My health plan is being terminated on December 31. Does that mean I’m exempt from the ACA’s individual mandate?

  • By
  • healthinsurance.org contributor
  • April 26, 2015

Q:  My health insurance carrier has informed me that my policy is being terminated on December 31. I’ve heard that I’m therefore exempt from the individual mandate. Is that true?

A. Yes, but only temporarily. If your policy is cancelled because it doesn’t meet ACA requirements, you’ll qualify for a hardship exemption from the individual mandate penalty in 2016.

The hardship exemption will also allow you to purchase a catastrophic plan regardless of your age or income if your existing plan is being cancelled. But that might not be the best option for you, especially if you’re eligible for subsidies in the exchange based on your income. Subsidies are not available for catastrophic plans, which means that people who are eligible for subsidies will almost certainly be better off selecting a subsidy-eligible metal plan instead.

At the end of 2015, all grandmothered plans in Oregon and Colorado will be terminated. In other states that have allowed grandmothered plans, carriers have the option of terminating them, although they’re not required to do so at this point. But if your non-ACA-compliant plan is terminated, you’ll be eligible for a hardship exemption from the ACA’s individual mandate in 2016. You’ll need to get the exemption from your exchange. If you’re in one of the 38 states that use Healthcare.gov, you can download an exemption application here. If you’re in a state that runs its own exchange, contact the exchange in your state.

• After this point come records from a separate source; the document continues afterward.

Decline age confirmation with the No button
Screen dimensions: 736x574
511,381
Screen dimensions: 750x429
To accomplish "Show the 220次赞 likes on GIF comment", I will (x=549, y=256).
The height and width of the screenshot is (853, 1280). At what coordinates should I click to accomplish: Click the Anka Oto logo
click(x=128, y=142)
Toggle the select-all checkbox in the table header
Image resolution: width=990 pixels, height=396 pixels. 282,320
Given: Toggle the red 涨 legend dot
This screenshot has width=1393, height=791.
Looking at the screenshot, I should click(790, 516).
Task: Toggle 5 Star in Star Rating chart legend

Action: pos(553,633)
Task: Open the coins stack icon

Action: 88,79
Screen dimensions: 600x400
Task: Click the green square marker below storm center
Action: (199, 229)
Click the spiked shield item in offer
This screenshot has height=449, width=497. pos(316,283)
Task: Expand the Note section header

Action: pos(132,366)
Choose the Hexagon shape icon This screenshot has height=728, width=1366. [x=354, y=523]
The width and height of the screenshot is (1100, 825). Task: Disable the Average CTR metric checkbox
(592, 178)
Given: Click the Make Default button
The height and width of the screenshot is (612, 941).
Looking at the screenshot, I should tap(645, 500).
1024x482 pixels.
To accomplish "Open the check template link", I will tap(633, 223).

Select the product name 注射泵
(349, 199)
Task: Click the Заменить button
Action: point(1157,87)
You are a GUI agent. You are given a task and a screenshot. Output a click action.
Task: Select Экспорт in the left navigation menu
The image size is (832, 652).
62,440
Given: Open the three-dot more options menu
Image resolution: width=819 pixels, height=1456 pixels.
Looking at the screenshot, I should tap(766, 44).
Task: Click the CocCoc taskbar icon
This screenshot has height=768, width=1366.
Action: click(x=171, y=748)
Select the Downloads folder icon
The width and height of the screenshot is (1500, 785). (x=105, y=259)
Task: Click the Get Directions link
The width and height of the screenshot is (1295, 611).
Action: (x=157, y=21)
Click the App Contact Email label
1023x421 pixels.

For people whose non-ACA-compliant coverage is terminated, the exemption from the ACA penalty (and the option to purchase a catastrophic plan) was originally issued in December 2013. The exemption can be obtained through October 1, 2016, but will no longer be issued after that point.

CMS confirmed that if your coverage is terminated at the end of 2015 and you obtain a hardship exemption as a result, it will be valid for the entire 2016 calendar year. That means you would not be subject to the penalty in 2016, and you would be eligible to keep a catastrophic plan for the entire 2016 calendar year.

But choosing to go without insurance next year is a very risky option. If you do not enroll in coverage by January 31 (or February 29 if you use a special enrollment period, described below), you will be without coverage until 2017 unless you have a qualifying event during the year (a change in health status does not count as a qualifying event, so you would not be able to enroll in a plan if you find yourself needing healthcare in the coming year). The next open enrollment is tentatively scheduled to begin November 1, 2016, for coverage effective January 2017. Keep this in mind if you opt for the hardship exemption.

Many people whose plans are being cancelled are finding that they qualify for an exchange subsidy that makes their new coverage more affordable than they were expecting. A family of four is eligible for subsidies with an income up to $97,000 in 2016. So before you apply for an exemption, make sure you shop around for coverage. You may find that the available options offer better coverage and a lower premium than you were expecting.

Also, note that if your coverage is being terminated at the end of 2015, you’re eligible for a special enrollment period (triggered by loss of other coverage) that will overlap with the general open enrollment period. As long as you indicate that you’re using a special enrollment period as a result of losing coverage, you’ll be able to enroll anytime until December 31 and still get a January 1 effective date. Your special enrollment period will also extend for 60 days after the date your coverage ends, which means you’d be able to enroll in a new plan in January or February and have coverage for the remainder of the year. Open enrollment ends on January 31, so the special enrollment period triggered by loss of other coverage gives you another month to select a plan (although coverage is not backdated – if you enroll in January, you’ll have coverage starting in February, and if you enroll in February, you’ll have coverage starting in March).